|Sprint Planning can be easy.|
An agile development team is like a stool with three legs: each team has a scrum master, a product owner, and the development team. The team practices the values of the agile manifesto and the principles of agile development. The scrum guide outlines several rituals where the team plans and prepares for work on the next sprint. Efficiently running sprint planning can set up the team for success, and this week I want to provide some tips on making your sprint planning sessions better.
As a product owner, it helps to follow Roman Pichler D.E.E.P. framework for a product backlog. Stories should be detailed, estimates, emergent, and prioritized. Sprint planning depends on correct prioritization to be successful. The product owner arranges the backlog from highest priority to lowest. All the bugs, stories, and spikes in the sprint should have a preference. The team takes those stories and adds them to an upcoming sprint. It is an ideal time for the development team to ask the product owner additional questions.

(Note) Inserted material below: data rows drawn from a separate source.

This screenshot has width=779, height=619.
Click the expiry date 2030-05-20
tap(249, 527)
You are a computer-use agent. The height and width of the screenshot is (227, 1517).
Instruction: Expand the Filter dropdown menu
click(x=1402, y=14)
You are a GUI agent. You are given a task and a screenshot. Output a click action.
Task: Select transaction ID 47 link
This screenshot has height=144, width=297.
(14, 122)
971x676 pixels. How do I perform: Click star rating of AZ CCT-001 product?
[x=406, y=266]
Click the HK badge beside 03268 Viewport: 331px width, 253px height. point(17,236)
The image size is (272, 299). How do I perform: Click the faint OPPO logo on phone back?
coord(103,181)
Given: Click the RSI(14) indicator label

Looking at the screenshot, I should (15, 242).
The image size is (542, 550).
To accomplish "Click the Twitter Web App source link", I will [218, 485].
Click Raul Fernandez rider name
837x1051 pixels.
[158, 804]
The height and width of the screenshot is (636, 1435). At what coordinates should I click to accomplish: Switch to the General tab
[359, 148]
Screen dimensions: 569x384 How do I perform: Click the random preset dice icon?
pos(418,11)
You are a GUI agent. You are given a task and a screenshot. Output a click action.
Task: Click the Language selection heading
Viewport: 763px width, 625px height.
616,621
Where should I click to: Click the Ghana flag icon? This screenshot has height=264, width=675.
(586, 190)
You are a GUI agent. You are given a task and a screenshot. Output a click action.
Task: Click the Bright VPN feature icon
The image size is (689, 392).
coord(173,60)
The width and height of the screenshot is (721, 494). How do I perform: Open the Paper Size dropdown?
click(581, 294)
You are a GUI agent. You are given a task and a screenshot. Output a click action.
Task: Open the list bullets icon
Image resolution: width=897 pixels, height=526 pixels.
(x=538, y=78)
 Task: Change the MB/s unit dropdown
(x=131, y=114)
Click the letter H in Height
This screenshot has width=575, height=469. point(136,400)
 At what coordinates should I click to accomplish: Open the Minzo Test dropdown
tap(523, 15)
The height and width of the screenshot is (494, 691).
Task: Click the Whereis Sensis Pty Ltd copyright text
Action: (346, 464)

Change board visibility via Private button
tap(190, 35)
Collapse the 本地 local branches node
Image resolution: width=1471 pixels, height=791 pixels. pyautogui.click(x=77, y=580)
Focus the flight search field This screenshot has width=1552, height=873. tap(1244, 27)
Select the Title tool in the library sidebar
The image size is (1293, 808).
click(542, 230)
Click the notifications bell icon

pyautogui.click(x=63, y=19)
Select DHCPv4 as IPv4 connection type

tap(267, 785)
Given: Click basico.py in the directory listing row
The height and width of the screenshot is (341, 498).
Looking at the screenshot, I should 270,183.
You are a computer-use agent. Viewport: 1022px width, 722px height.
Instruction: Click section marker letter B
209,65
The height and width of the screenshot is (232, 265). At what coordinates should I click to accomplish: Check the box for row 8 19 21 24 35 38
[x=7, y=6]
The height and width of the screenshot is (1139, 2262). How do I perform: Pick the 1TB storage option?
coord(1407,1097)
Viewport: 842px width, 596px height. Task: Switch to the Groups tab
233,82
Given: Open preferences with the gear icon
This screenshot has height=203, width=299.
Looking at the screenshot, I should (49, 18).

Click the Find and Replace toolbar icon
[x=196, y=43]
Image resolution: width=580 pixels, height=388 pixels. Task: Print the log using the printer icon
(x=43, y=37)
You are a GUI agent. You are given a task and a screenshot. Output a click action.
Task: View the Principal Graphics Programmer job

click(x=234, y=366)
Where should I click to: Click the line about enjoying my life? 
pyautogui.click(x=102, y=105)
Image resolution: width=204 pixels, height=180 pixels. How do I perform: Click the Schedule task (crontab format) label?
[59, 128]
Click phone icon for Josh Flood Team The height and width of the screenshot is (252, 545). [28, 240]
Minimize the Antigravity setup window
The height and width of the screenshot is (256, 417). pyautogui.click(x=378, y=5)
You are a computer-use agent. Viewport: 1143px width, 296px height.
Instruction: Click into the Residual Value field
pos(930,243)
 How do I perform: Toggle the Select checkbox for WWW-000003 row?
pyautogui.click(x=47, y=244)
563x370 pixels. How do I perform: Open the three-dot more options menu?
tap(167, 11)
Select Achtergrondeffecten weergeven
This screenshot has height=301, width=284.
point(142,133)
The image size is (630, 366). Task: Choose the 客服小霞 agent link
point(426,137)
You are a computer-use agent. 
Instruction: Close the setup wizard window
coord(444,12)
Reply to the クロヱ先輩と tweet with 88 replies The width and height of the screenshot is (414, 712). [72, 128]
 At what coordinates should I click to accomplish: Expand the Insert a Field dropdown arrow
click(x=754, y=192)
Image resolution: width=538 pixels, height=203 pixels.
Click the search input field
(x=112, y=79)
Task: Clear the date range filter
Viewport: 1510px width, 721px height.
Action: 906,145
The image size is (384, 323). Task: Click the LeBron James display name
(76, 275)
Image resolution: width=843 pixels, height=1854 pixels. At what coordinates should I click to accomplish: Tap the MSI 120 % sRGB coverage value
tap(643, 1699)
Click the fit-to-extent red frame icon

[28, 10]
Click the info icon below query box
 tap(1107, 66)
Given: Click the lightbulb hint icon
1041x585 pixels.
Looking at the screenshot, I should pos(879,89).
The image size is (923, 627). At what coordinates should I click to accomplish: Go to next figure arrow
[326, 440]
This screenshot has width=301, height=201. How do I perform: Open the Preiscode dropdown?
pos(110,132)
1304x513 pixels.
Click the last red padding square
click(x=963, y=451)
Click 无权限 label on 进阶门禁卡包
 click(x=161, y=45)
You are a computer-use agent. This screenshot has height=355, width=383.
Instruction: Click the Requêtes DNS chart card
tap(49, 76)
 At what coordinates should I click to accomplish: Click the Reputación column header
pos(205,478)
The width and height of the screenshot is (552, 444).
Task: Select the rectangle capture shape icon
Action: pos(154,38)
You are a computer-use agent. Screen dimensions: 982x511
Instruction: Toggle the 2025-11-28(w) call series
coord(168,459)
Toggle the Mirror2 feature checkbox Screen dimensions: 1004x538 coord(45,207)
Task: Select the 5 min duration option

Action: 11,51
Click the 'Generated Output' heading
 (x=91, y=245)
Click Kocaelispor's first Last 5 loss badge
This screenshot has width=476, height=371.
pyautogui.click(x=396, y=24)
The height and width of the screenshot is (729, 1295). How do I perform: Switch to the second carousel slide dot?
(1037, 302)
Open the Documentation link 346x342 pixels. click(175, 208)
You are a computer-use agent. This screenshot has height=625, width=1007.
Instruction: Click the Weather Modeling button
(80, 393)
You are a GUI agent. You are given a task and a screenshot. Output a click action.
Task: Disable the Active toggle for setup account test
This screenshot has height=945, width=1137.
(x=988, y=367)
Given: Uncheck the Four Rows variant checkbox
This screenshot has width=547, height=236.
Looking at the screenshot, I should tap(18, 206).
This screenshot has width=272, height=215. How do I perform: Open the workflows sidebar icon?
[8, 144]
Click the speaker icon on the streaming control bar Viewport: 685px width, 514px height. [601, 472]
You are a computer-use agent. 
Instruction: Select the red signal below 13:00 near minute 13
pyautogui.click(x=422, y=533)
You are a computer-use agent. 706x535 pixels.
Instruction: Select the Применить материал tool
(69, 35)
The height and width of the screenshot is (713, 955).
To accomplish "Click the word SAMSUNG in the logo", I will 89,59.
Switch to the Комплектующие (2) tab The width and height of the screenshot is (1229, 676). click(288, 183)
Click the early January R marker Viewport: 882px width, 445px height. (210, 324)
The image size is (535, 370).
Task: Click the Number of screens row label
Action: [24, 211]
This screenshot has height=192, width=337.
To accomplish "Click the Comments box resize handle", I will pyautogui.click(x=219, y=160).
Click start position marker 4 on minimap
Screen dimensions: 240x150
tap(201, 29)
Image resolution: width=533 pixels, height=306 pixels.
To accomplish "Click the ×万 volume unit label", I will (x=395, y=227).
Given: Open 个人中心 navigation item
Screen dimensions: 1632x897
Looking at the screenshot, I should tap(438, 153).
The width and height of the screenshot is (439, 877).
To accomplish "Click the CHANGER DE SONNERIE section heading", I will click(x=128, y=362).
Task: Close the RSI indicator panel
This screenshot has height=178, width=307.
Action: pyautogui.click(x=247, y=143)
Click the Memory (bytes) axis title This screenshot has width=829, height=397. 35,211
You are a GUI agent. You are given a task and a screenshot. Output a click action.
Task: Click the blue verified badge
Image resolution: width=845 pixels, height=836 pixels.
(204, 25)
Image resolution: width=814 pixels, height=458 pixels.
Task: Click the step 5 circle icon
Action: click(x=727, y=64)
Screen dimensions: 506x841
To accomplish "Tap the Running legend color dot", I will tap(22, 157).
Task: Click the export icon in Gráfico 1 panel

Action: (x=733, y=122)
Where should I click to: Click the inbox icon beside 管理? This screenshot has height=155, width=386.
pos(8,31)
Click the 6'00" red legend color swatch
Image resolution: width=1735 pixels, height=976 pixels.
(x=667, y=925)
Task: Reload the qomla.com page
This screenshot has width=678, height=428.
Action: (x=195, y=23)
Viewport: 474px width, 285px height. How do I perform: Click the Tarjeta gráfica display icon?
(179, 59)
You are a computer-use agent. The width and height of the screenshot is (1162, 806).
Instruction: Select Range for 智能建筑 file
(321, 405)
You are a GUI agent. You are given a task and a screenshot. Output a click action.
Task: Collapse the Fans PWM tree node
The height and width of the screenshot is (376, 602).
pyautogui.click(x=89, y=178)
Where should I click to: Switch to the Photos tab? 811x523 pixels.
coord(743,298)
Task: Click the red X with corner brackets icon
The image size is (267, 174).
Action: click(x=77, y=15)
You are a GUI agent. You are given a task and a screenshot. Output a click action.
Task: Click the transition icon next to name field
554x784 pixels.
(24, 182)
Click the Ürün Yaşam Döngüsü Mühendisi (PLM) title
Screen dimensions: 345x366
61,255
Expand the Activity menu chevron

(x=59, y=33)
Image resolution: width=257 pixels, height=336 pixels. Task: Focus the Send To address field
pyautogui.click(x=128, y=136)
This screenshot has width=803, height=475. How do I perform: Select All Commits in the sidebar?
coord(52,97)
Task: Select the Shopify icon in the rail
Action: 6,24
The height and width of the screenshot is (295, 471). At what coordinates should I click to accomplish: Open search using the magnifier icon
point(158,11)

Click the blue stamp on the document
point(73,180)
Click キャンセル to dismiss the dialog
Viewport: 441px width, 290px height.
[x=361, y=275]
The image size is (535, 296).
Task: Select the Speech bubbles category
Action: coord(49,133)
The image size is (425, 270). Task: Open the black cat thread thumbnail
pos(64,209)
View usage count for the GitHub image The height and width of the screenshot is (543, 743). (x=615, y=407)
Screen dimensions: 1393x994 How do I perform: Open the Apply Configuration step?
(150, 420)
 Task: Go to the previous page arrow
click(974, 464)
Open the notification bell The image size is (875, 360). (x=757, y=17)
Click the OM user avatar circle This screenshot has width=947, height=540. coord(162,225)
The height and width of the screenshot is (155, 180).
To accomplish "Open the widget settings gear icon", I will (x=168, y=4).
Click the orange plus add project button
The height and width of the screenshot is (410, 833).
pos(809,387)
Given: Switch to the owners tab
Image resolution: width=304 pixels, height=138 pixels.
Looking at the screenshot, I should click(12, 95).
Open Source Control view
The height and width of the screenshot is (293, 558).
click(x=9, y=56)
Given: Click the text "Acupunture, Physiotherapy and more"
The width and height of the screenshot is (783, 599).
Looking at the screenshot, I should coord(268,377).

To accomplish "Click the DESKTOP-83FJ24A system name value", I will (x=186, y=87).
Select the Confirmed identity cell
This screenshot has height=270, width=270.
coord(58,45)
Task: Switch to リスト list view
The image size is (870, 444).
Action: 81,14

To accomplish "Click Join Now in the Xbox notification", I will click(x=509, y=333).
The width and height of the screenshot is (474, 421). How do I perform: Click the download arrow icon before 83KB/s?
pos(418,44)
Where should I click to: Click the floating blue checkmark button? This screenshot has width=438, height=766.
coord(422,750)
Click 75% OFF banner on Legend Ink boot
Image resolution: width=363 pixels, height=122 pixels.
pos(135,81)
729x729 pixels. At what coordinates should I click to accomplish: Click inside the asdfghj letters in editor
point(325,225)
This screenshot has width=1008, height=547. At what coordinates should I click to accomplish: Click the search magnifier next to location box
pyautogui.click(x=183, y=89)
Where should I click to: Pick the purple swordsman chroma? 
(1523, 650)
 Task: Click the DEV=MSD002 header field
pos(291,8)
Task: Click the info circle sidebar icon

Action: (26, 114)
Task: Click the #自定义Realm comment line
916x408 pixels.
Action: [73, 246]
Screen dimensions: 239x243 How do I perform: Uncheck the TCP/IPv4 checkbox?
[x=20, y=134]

On a high-performing team, all of the backlog stories are estimated through a process I call backlog coaching and refinement. At this point, the team adds as many stories as necessary to keep the team busy for the sprint's timebox. If the team uses story points, you take the team's velocity and place that number of story points into the sprint. If you use a no-estimates approach, then add the total number of stories completed into the sprint. Either method will work depending on the team.
Finally, sprint planning is the meeting facilitated by the product owner. Since the product owner is responsible for the backlog's health and what the team does next, they must explain user stories to the team and justify the work's priorities. It is also up to the product owner to respect the social compact of agile. They must accept developers' timelines in exchange for the developers receiving the priorities of the product owner.
The sprint planning session should be a collaborative meeting facilitated by the product owner to plan the work which needs to get done. Once finished, the team should have all the necessary information to have a successful sprint. It takes practice and obeying the D.E.E.P. framework for the backlog, but the team's efficiency will improve, which makes the struggle worth it.